How did you come to write “Red House”?
“Red House” had been hanging around, in one form or another, for at least five years. Another version of it called “Lost Girl: A Beginning,” was published by the awesome folks at The Collagist back in 2010. It’s a different story, entirely, but to me they are part of the same slippery world. In the other version, we see a girl through the eyes of those who find her, but “Red House” kept insisting the girl get a version of this world for herself. I wrote who knows how many drafts of what eventually became “Red House,” some of them quite different, especially in regards to the ending. This isn’t uncommon to how I write, which is slowly and revisingly. There were always a handful of things gnawing at me, though: the image of the girl standing on the muddy road, who-knows-what looming behind her; the image of the house itself deep in the woods; and this sense that perhaps there isn’t one story, but many, with each of them attempting to shove another aside.
Reality becomes slippery throughout the course of “Red House”—at first, we think, because of the girl’s trauma, but later it appears the real cause is something else. Is what we can’t know always scarier than what is fully revealed?

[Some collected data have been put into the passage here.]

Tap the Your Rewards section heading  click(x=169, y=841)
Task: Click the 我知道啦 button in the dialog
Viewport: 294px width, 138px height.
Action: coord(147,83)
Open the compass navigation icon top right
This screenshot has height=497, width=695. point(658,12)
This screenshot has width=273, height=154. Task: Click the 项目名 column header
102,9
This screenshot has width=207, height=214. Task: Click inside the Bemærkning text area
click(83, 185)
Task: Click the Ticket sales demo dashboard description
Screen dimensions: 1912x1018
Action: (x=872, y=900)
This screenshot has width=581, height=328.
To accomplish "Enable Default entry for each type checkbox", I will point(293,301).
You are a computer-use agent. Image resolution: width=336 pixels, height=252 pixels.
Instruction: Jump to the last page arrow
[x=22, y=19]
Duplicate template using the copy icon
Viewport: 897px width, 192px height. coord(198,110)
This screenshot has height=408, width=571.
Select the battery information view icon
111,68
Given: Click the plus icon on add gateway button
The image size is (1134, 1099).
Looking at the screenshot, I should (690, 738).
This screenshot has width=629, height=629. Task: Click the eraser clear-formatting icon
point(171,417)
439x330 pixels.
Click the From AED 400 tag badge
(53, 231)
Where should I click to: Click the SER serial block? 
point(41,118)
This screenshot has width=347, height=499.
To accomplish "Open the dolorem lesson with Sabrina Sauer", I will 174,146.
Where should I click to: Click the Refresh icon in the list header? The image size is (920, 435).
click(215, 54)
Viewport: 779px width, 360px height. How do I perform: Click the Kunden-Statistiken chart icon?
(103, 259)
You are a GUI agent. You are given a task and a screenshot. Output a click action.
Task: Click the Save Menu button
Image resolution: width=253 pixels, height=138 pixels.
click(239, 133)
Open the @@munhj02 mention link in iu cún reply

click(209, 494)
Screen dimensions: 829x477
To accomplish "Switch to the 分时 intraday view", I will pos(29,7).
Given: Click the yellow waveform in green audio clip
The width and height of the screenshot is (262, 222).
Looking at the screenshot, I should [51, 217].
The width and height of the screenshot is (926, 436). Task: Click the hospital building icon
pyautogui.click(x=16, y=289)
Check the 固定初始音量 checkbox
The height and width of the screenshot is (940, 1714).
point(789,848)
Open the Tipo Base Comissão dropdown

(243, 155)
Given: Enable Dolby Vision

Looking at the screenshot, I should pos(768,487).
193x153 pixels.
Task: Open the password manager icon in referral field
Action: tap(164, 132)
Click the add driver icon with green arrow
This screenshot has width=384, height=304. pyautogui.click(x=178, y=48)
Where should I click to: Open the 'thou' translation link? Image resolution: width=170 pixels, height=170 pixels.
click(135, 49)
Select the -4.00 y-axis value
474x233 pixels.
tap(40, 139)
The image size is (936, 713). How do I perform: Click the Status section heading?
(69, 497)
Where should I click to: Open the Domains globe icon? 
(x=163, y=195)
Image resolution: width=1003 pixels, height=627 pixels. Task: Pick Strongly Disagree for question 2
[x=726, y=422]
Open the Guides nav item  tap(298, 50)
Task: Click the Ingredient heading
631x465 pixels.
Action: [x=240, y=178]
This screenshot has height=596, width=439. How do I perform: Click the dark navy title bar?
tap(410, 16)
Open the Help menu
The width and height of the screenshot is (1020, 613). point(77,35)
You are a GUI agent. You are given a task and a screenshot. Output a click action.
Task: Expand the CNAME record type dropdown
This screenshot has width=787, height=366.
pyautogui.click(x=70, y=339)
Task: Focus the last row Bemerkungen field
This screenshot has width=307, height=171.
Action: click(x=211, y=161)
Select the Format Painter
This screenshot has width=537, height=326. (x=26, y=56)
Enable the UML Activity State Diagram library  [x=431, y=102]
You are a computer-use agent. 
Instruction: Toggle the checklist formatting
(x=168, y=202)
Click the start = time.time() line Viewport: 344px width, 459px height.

The anxiety of facing a monster or psychopath is of a different kind than the inability to know something for sure. For me, uncertainty possesses its own kind of unsettling. Narrative has traditionally insisted on closure, but more and more I’m suspicious of cause and effect, motivations, and neatness in stories. I encounter many readers who not only get frustrated but sometimes downright angry when things are left unhinged. I suspect those reactions are partially about readerly expectations, but also a kind of defense against not-knowing, against those times when conflicting realities are forced to inhabit the same space. These moments can be both scary and exhilarating, and yet they may make us wonder whose head we have on.
What are you working on these days? Any upcoming publications or exciting projects to tell readers about?
I’m putting the last touches on a collection of stories, of which “Red House” is a crucial piece. The stories seem to have a lot to do with families: spouses, parents, children. A previous editor called one of the pieces a “domestic grimoire,” and while there is something nonsensical in that phrasing, I’m quite fond of the description. I’m trying to get the remaining connective tissue to do its work, hold the stories together into the semblance of a body with functioning parts. I hope to have it done any day now, and after that, it’s back to noveling and an idea that won’t stay dead.
You take a Buzzfeed quiz purporting to tell you Which Horror Movie Protagonist you are. What are your results?
Because these Buzzfeed quizzes often dip from a shallow well, I suspect no matter how I try to manipulate it, I will always come up Freddy Krueger. At age ten, me and two friends had some parents drop us at the movies (yes, this was the mid-’80s, when parents dropped ten-year-olds off at the movies), and being brave young boys, we bought a ticket to one flick but snuck into Nightmare on Elm Street. When I watch it now, and see how hilarious and campy it is, I sometimes suspect we saw some other version of the film back then, one without any jokes or over-wrought effects, one that was deadly serious about the world not being anything like we thought it was. Because of this, I tend to always give Freddy his due, for the hope that doing so will keep him and his kind at bay.
But if Buzzfeed is running some extra sophisticated algorithms, then surely I would be the boy from Phantasm, a movie I saw at an even younger age, late night, on cable, when I suspect the parents had gone missing. That boy’s desperate attempt to tell anyone that there was another world sickly inhabiting this one, it has always felt right to me, while the film’s final scene, and my subsequent life long association with mirrors, has always felt wrong.